Tears of a Tiger Essay - Critical Essays

Literary Criticism and Significance

Sharon Draper's Tears of a Tiger was first published in 1994 and remains a popular work because of its focus on relevant teen issues—drinking and driving, parent-child conflict, depression, and academic struggles. Listed as one of the top 100 books for young adults for the millennium, the novel also won the prestigious Coretta Scott King Award (1995) and the ALA Best Book Award for Young Adults (1995).

While Draper's realistic characters and gripping plot will certainly appeal to most young-adult readers, her choice to write each chapter in a different style elevates her work beyond that of a typical teen-angst novel. Draper switches from newspaper excerpts to letters to dialogue to class assignments to phone calls, making it possible to view the aftermath of the tragic crash from a variety of complex perspectives. Thematically, Draper explores and undermines stereotypical views of the African-American teen. One of Andy's teachers has low expectations and cannot believe that Andy could do so well on a test. Even Andy tries to live up to what he thinks an African-American male in high school should be: an athlete who jokes around in class and does not care about his grades. Throughout the novel, Draper provides positive examples of African-Americans who are successful and admirable—Andy's psychologist and many of Andy's friends—to show Andy that he can expect more from himself.
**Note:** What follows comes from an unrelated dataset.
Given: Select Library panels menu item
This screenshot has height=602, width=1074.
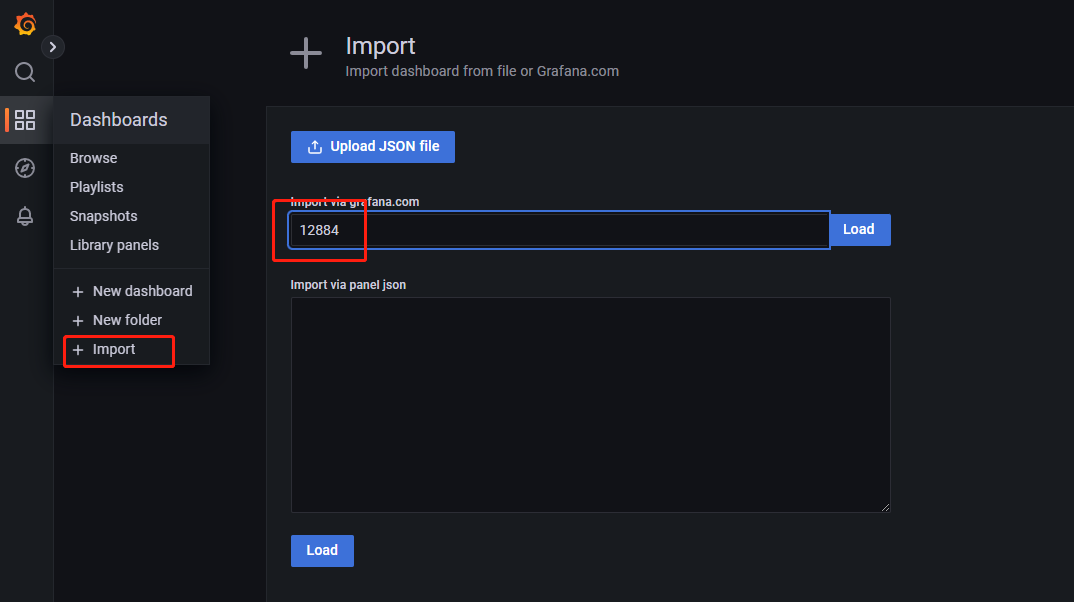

While Tears of a Tiger is the first book that Draper wrote and published in her Hazelwood High trilogy, it is not the first chronologically. After the success of Tears, Draper went back in time with Forged by Fire, the second novel of her trilogy, to tell Gerald's story. The third novel, Darkness Before Dawn, answers questions that Draper's readers had about the future of B.J., Tyrone, Keisha, and Rhonda.